(Passage for review)

Matriarch Trees
Mother Trees are memory-bearing ecological hubs native to the Airawa Home Continent. They store communal memories for Airawa tribes and coordinate local biological networks through root, fungal, chemical, electrical, and symbiotic channels.
The Bargain
Pre-imperial Airawa communities depended on mother trees for continuity beyond living memory. In return, the trees demanded nutrients, tending, defense, reproductive assistance, and deference.
This bargain was intimate and coercive at the same time. A community that defied its mother tree risked losing ancestral memory, ecological warning, and legal continuity.
Gestation
Matriarch trees are literal Airawa gestators, not only symbolic ancestors or memory servers. They receive compatible gametes through contracted pollinator species, manage developmental environments, and bind young Airawa into local symbiont memory, lineage, and ecological obligation before birth.
This makes reproduction inseparable from politics. An Airawa child is not only born from parents. They are permitted by a tree, carried through a contract, delivered through pollinator traffic, and introduced into a network that already has claims on their future.
Imperial Rupture
The Biological Memetic Engine was created to break this dependency. It converted the tree network from negotiated archive into imperial transmission infrastructure.
The engine did not abolish hostage memory. It changed the hostage-taker.

(End Passage for review)

**The task:** In the passage on matriarch trees, what did the trees demand from pre-imperial Airawa communities in return? The records that follow were drawn from a separate source.

(Supplied data)

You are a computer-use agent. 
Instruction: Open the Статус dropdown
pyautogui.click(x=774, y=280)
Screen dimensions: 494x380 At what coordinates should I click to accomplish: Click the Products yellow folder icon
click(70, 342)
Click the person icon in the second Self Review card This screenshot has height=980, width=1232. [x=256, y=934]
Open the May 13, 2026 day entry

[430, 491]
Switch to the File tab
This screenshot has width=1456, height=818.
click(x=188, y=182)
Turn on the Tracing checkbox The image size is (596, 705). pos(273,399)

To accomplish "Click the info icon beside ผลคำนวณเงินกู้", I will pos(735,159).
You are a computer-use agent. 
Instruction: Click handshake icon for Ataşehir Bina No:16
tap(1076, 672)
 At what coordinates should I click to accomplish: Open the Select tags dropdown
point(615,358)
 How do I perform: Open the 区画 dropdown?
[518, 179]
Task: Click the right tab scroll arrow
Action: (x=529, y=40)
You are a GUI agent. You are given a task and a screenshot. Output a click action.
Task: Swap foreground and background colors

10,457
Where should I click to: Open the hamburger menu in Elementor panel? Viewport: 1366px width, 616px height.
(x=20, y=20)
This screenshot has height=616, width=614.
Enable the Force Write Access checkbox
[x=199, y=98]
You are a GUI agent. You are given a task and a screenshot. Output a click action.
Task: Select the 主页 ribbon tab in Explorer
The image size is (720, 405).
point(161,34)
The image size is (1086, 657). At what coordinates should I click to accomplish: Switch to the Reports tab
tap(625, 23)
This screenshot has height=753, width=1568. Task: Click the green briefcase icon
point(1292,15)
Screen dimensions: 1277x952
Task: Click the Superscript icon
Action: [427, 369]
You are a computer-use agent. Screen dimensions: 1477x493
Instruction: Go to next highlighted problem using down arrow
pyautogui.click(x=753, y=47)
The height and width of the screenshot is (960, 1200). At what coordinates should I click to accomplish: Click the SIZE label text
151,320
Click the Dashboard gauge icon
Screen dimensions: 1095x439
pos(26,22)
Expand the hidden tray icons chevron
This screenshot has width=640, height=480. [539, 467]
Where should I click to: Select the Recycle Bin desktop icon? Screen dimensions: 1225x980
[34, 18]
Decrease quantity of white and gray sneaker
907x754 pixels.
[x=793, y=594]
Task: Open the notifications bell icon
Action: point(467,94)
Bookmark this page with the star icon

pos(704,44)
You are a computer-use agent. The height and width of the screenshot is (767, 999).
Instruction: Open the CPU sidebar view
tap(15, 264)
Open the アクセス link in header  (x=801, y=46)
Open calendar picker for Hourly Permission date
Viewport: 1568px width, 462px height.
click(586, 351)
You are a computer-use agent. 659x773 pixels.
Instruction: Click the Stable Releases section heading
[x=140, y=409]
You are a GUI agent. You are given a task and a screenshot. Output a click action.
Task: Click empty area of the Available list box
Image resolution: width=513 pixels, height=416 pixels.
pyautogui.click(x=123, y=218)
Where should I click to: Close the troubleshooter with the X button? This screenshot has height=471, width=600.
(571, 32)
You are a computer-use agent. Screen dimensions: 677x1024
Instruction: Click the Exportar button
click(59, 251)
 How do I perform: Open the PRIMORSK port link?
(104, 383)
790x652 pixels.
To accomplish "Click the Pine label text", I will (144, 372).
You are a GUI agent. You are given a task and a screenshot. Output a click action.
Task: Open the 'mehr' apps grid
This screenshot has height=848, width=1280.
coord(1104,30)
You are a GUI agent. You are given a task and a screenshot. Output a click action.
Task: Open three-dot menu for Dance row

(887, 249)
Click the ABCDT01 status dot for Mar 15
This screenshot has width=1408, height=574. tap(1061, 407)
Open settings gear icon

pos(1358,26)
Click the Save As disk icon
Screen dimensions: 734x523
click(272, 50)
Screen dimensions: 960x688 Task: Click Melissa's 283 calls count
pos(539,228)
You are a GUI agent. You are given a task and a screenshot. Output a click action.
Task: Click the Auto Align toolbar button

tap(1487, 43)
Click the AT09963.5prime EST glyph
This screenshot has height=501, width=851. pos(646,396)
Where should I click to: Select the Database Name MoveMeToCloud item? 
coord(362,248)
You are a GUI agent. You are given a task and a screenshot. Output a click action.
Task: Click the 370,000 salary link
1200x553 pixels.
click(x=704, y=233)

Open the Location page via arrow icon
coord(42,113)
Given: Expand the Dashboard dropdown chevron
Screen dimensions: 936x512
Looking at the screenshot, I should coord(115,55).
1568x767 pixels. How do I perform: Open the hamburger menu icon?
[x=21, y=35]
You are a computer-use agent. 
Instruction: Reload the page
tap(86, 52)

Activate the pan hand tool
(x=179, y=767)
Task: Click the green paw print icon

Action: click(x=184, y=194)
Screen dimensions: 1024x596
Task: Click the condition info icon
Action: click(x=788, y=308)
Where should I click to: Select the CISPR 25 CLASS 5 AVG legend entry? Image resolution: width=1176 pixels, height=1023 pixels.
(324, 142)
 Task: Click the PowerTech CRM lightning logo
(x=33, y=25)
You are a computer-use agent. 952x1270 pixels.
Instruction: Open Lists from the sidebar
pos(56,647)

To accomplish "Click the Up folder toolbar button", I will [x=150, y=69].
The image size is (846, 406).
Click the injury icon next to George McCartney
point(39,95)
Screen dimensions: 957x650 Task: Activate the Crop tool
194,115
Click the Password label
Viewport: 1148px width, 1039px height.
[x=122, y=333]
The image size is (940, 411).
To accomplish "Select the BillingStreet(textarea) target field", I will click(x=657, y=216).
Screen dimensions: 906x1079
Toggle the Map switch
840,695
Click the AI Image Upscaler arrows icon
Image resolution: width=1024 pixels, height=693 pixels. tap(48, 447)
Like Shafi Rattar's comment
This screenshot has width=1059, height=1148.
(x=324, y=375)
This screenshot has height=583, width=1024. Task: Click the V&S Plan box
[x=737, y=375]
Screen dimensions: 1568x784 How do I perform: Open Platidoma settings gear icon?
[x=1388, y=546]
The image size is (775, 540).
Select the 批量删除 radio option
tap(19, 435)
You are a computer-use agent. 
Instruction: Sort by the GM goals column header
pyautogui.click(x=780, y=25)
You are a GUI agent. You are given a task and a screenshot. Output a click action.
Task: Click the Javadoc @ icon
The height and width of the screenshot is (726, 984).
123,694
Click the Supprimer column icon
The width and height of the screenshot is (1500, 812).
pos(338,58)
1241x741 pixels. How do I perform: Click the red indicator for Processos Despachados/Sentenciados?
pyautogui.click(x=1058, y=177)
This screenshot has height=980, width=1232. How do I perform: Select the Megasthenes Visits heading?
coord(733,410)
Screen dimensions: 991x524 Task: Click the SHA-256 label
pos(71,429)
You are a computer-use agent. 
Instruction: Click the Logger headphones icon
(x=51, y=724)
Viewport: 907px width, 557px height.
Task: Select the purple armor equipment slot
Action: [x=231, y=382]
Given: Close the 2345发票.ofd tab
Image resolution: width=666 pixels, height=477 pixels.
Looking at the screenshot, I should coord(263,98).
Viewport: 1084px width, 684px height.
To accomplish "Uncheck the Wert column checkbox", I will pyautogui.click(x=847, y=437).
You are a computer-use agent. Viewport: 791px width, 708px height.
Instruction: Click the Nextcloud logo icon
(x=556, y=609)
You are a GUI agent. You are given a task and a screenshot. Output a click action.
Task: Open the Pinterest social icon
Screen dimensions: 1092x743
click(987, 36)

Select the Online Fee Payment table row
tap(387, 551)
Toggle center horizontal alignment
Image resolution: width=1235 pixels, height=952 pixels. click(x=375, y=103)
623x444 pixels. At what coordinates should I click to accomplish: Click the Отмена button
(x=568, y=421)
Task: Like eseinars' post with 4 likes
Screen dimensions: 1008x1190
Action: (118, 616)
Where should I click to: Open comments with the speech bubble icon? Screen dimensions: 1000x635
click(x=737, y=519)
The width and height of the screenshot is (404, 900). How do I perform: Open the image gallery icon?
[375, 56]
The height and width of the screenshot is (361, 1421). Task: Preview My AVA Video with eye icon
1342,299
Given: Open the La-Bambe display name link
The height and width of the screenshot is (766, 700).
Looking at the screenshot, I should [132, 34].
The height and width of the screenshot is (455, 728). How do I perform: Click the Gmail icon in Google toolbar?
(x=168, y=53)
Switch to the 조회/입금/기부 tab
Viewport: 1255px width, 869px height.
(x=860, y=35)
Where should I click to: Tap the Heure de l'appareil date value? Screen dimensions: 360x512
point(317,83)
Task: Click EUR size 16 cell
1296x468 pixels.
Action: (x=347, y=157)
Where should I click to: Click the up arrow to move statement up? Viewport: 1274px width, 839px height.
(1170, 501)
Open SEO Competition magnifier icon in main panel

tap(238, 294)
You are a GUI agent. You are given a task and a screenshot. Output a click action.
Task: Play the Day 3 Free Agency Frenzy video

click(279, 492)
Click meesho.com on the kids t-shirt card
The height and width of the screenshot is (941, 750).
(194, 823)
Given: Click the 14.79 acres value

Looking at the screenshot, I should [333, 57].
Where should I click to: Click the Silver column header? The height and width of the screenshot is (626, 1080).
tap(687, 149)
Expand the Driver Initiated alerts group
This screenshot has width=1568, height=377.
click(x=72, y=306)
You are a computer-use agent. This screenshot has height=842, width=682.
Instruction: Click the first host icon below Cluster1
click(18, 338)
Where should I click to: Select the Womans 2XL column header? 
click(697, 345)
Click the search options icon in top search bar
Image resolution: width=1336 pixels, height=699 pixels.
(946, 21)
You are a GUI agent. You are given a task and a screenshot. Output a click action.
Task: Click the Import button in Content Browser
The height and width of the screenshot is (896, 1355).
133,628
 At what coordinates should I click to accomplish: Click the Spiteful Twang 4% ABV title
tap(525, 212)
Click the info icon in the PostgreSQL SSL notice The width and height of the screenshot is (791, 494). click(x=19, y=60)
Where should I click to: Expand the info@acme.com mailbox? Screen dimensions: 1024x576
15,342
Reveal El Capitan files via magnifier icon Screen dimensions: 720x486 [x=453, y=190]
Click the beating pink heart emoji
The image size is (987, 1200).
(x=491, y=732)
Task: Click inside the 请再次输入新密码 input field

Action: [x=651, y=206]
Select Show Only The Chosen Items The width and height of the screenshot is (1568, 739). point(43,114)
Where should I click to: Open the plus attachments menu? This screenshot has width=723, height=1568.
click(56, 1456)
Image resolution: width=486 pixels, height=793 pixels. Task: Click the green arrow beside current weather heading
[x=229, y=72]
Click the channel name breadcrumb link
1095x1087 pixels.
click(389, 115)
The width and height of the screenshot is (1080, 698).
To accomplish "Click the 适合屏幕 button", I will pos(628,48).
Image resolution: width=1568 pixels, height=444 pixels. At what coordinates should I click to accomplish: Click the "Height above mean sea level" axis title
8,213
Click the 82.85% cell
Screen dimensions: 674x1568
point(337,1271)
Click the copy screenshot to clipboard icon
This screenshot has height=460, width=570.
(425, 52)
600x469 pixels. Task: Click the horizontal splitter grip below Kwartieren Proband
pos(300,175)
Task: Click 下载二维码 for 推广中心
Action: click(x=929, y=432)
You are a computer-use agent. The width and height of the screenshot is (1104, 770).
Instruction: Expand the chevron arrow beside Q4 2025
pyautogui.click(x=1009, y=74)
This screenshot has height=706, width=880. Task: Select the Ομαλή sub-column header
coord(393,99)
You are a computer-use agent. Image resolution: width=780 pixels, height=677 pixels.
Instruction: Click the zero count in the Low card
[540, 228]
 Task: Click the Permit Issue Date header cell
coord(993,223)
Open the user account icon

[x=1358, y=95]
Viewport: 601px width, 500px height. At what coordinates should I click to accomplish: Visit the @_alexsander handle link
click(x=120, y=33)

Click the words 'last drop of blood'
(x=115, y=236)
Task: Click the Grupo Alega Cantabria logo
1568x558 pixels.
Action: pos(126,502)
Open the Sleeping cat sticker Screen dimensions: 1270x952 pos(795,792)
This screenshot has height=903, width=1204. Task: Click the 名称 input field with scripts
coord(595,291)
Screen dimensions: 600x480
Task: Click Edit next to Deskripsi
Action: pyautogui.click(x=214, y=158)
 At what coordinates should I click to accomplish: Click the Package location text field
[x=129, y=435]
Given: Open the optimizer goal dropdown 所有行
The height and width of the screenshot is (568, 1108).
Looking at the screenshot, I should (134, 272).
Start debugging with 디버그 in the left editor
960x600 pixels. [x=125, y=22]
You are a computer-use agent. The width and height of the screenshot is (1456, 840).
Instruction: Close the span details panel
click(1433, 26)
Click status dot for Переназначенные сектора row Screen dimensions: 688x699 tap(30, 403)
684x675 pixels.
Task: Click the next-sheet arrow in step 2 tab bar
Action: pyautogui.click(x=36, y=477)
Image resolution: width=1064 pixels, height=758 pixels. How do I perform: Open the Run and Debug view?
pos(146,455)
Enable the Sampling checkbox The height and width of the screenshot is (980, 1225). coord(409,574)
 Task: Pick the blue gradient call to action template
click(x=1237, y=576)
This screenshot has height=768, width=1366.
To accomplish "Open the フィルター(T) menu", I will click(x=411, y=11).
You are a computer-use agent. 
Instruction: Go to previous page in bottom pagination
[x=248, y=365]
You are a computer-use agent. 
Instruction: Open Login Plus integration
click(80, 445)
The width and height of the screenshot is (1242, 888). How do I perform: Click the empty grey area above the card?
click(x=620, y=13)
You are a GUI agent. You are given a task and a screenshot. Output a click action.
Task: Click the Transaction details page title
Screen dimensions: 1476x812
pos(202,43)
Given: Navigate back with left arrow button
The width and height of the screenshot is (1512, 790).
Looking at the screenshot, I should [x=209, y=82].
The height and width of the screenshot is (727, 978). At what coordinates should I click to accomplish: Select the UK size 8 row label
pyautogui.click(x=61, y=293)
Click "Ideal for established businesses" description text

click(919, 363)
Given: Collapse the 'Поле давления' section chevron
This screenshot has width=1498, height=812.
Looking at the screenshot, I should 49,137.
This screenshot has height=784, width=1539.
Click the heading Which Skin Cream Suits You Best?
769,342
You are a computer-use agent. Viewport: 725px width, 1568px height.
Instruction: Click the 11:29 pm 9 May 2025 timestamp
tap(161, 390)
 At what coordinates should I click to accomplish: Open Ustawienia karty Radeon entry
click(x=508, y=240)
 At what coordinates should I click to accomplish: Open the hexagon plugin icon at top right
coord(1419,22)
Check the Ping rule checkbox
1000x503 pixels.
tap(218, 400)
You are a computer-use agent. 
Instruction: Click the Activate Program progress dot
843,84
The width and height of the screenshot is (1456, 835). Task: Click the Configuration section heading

(End Supplied data)

**Completed exercise:** Nutrients, tending, defense, reproductive assistance, and deference.